Summary: CVE-2008-4100 adns: DNS spoofing flaw
Product: [Other] Security Response Reporter: Josh Bressers <bressers>
Component: vulnerabilityAssignee: Red Hat Product Security <security-response-team>
Status: CLOSED NOTABUG QA Contact:
Severity: medium Docs Contact:
Priority: medium    
Version: unspecifiedCC: atkac
Target Milestone: ---Keywords: Security
Target Release: ---   
Hardware: All   
OS: Linux   
URL: http://nvd.nist.gov/nvd.cfm?cvename=CVE-2008-4100
Whiteboard:
Fixed In Version: Doc Type: Bug Fix
Doc Text:
Story Points: ---
Clone Of: Environment:
Last Closed: 2010-12-23 23:45:59 UTC Type: ---
Regression: --- Mount Type: ---
Documentation: --- CRM:
Verified Versions: Category: ---
oVirt Team: --- RHEL 7.3 requirements from Atomic Host:
Cloudforms Team: --- Target Upstream Version:
Embargoed:
Bug Depends On: 462752, 462753, 462754    
Bug Blocks:    

Description Josh Bressers 2008-09-18 18:40:17 UTC 
GNU adns 1.4 and earlier uses a fixed source port and sequential
transaction IDs for DNS requests, which makes it easier for remote
attackers to spoof DNS responses, a different vulnerability than
CVE-2008-1447. NOTE: the vendor reports that this is intended behavior
and is compatible with the product's intended role in a trusted
environment.

Reference: URL:http://www.milw0rm.com/exploits/6197
Reference: URL:http://www.openwall.com/lists/oss-security/2008/09/11/1
Reference: URL:http://www.openwall.com/lists/oss-security/2008/09/16/4
Reference: CONFIRM:http://bugs.debian.org/cgi-bin/bugreport.cgi?bug=492698
Comment 2 Vincent Danen 2010-12-23 23:45:59 UTC 
The upstream INSTALL document states:

SECURITY AND PERFORMANCE - AN IMPORTANT NOTE

  adns is not a `full-service resolver': it does no caching of responses
  at all, and has no defence against bad nameservers or fake packets
  which appear to come from your real nameservers.  It relies on the
  full-service resolvers listed in resolv.conf to handle these tasks.

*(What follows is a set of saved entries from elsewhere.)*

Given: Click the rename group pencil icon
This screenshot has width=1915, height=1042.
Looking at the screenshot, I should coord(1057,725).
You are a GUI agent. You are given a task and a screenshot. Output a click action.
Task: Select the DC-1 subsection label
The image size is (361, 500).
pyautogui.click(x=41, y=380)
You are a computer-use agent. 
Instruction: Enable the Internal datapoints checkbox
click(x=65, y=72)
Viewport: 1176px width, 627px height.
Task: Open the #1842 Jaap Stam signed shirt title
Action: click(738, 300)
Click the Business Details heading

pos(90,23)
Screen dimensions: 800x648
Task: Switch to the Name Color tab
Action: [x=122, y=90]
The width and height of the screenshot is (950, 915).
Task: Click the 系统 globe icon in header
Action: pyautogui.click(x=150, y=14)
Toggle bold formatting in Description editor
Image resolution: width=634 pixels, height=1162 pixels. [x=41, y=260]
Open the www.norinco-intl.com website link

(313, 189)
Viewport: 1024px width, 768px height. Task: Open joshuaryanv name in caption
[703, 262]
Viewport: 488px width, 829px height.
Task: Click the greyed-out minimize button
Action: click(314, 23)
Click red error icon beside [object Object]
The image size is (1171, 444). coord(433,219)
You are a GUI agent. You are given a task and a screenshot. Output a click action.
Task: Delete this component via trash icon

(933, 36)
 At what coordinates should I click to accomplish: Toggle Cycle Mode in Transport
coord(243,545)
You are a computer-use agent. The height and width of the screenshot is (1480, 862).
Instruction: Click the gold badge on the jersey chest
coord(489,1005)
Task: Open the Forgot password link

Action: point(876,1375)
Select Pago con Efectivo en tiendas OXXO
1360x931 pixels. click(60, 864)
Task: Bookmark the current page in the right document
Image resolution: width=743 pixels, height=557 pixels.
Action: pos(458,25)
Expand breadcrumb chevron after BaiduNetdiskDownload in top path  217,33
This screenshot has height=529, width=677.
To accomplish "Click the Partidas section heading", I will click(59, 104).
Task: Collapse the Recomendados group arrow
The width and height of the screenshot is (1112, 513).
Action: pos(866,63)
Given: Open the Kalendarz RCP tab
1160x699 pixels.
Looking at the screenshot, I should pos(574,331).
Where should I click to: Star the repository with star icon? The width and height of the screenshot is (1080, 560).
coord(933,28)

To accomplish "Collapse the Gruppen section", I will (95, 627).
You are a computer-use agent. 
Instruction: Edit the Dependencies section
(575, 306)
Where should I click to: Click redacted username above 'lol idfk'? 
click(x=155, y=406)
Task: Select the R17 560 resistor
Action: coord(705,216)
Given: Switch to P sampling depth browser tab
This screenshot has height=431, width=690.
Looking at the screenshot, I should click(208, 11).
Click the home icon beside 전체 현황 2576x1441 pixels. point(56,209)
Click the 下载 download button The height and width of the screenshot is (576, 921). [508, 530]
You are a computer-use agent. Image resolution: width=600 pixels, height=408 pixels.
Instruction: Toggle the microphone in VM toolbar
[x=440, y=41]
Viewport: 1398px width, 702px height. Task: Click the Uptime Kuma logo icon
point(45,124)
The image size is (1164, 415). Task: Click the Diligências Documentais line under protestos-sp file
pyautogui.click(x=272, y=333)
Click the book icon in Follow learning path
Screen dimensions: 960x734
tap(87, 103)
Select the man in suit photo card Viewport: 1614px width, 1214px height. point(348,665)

  For secure and reasonable operation you MUST run a full-service
  nameserver on the same system as your adns applications, or on the
  same local, fully trusted network.  You MUST only list such
  nameservers in the adns configuration (eg resolv.conf).

  You MUST use a firewall or other means to block packets which appear
  to come from these nameservers, but which were actually sent by other,
  untrusted, entities.

  Furthermore, adns is not DNSSEC-aware in this version; it doesn't
  understand even how to ask a DNSSEC-aware nameserver to perform the
  DNSSEC cryptographic signature checking.

Therefore this is intended behaviour and not a security issue in and of itself.